Auster's most popular novels are usually grouped under the amorphous label of metafiction; but phantasmagorical, I think, better applies to his most famous work, "The New York Trilogy" (1987), composed of three short novels, "City of Glass," "Ghosts" and "The Locked Room." The atmosphere of these books could be described as Kafka by way of Dashiell Hammett. (Hammett is an obvious Auster influence; the plot of "Oracle Night" [2004] was inspired by an anecdote in "The Maltese Falcon.") In these books Auster seemed to be on the verge of creating a new genre in which the classic detective story mated with the novel of postmodern urban angst.
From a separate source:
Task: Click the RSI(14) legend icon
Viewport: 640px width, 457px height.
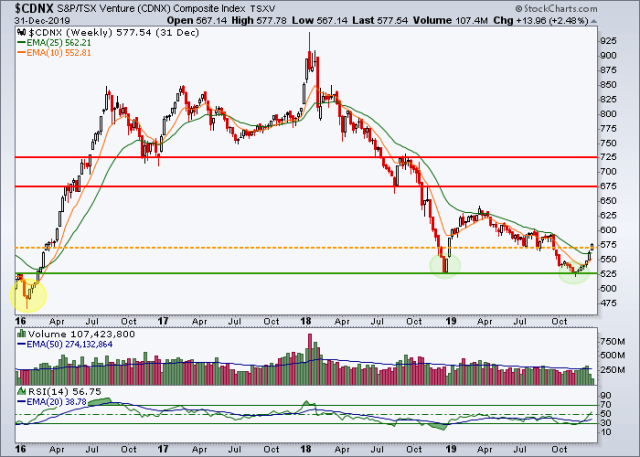Action: 20,391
He is at his best when he's being playful -- that is, playing off other genres. When Auster gets cooking, he's like a magician who can amaze us by sawing a woman in half; when he's not, as in "Travels in the Scriptorium," it's as if he's sawing away without a woman in the box. The central character of "Travels," a Mr. Blank, sits in a sparsely furnished room staring at the walls, trying to summon clues about who he is and what has brought him there. (The few objects in the room are labeled with their names, suggestive of the "insomnia plague" that forces the villagers to hang signs on everything from clocks to cows in Gabriel García Márquez's Macondo in "One Hundred Yeas of Solitude.") Mr. Blank is reading a manuscript he may or may not have written about the near extermination of an aboriginal people (bringing to mind J.M. Coetzee's "Waiting for the Barbarians"). There is also a direct reference to a famous rocking-chair passage in Samuel Beckett's novel "Murphy."
About a third of the way through "Travels in the Scriptorium," you may get an odd sense that you're not reading a real novel -- or at least not a new novel. Surrounded by what appear to be allusions to his many influences, Mr. Blank is visited by numerous characters, including James P. Flood and Daniel Quinn, detectives from earlier Auster novels. In fact, all of Blank's visitors are characters from other Auster novels, most of them showing up to berate Mr. Blank for the way he has treated them. (I can't imagine why; I thought Auster was more than fair to most of them.) For those who enjoy this Russian doll-type mystery, "Travels in the Scriptorium" is a feast; the name of the author of the manuscript Mr. Blank is reading is John Trause, a character from Auster's "Oracle Night," and "Trause" is also an anagram for "Auster," who has sometimes used himself as a character in his fiction under his own name.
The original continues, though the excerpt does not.